==== THE RECORDS

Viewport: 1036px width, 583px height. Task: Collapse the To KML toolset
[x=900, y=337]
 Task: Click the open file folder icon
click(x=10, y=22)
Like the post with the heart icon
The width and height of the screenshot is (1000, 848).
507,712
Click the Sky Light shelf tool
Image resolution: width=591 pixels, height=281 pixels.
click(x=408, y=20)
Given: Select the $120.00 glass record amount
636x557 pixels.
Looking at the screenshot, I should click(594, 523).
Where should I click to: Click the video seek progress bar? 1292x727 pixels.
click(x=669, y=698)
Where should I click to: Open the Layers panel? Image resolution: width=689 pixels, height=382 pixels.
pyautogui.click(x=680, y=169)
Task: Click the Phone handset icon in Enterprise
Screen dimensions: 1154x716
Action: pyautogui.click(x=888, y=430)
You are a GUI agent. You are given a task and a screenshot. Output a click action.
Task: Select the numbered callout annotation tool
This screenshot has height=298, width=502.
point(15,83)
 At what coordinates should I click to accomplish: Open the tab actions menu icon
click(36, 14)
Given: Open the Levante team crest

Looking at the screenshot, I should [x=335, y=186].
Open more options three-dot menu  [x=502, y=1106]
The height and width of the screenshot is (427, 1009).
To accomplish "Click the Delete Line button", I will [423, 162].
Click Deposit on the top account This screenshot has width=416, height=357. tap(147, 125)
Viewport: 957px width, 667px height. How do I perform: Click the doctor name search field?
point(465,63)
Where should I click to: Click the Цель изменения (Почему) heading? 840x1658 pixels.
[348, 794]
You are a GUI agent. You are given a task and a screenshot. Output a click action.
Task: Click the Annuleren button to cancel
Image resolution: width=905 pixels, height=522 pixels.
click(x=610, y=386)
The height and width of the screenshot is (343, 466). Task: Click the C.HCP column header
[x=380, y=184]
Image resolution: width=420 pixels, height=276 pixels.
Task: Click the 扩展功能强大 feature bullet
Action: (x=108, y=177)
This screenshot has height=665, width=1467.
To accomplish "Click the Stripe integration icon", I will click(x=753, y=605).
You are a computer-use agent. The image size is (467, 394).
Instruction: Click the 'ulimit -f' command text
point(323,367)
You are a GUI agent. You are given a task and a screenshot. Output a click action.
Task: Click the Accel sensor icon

========

(WORK TO BE COMPLETED)
Return every line of the data above that contains the string "pixels", matching case exactly.

(THE RESPONSE)
Image resolution: width=591 pixels, height=281 pixels.
636x557 pixels.
Where should I click to: Click the video seek progress bar? 1292x727 pixels.
Where should I click to: Open the Layers panel? Image resolution: width=689 pixels, height=382 pixels.
Where should I click to: Click the Цель изменения (Почему) heading? 840x1658 pixels.
Image resolution: width=905 pixels, height=522 pixels.
Image resolution: width=420 pixels, height=276 pixels.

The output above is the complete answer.